VANCOUVER, B.C. – Gary Bettman insists the tanks are not rolling through the bottom of the standings. Nor does the NHL commissioner think there’s anything fishy about the way the Arizona Coyotes, Buffalo Sabres or any other struggling franchise is operating in a season in which there are huge rewards in the draft for losing.
That was the word Friday when Bettman made a scheduled stop at Rogers Arena to meet with Vancouver management and take in the Canucks’ game against the Sabres. Whenever Bettman rolls into town, he holds a session with reporters and he was resolute in his feelings about the draft situation.
When Bettman was in Buffalo in October to announce the Sabres were going to host the 2016 draft, he was adamant he did not expect any tanking for teams to angle to draft Connor McDavid or Jack Eichel. In fact, he said that day the goal of every team is to make the playoffs.
Of course, that’s not going to be the case now. Arizona General Manager Don Maloney said this week his franchise could be looking at some “suffering” – the same word used by former Buffalo GM and current Coyotes assistant GM Darcy Regier. The Sabres are headed for their second straight season of fewer than 60 points and have endured the longest losing streak in the league in more than 11 years.
“I don’t have any concern. Our teams and our players are professionals and they play to win,” Bettman said, when asked by The Buffalo News about the evolution of the season. “You see every year when we get to the trade deadline, as it approaches teams make decisions as to whether or not they’re in a rebuilding mode or whether or not they have a shot of doing it all.
“I think anybody casting aspersions on either Buffalo or Arizona is being unfair about it. ... I don’t think it’s an issue at all and I think it’s pretty unfair to suggest that teams aren’t going about things the right way.”
An ESPN.com article last week quoted anonymous Western Conference executives as being very concerned about the optics out of Buffalo. The Sabres hosted McDavid’s junior team, the Erie Otters, for a regular season game in October. Earlier this month, former Sabre and HarborCenter Academy of Hockey goaltending director Martin Biron took a job as a goaltending consultant for the Otters.
Bettman dismissed the story for its use of anonymous sources and said he’s not concerned with the Sabres’ public wooing of McDavid.
“There’s a lottery. You can finish anywhere and it doesn’t assure you that you’re getting any particular player that you want,” Bettman said. “I know Terry Pegula very well as I know the ownership group in Arizona very well. And I don’t think either of them would be part of anything other than to have their teams try their very best.”
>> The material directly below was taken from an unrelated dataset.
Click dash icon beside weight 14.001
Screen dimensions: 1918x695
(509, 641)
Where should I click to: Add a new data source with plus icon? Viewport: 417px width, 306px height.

Bettman agreed the league felt a change in rules was appropriate for next season, where the top three picks will be chosen by lottery rather than just the No. 1 choice. But he noted this year, the rules were also changed to include all non-playoff teams in the lottery and to shift the odds for all teams.
“Any team can win it,” Bettman said. “Anybody who doesn’t make the playoffs is eligible for the No. 1 pick. I don’t think it’s fair, all of this. On a slow news day, I guess it’s good fodder but I don’t buy for one second that our clubs and our players don’t try their hardest.”
Bettman spoke for nearly a half-hour and there was no big news. When the NFL’s “Deflategate” scandal was broached, Bettman joked that it was a relief for him to know all the pucks are the same and can’t be altered.
One new item was Bettman’s admission the league is getting numerous inquiries about reproducing salary cap numbers and calculators as was done on the website Capgeek.com. A virtual bible for fans, media and even front office executives, the site suddenly went dark earlier this month when owner Matthew Wuest announced he had a serious health issue.
The league announced at All-Star Weekend it would be putting many analytics numbers on NHL.com in February, and Bettman said the inquiries about a site for the cap numbers make it something the league may examine.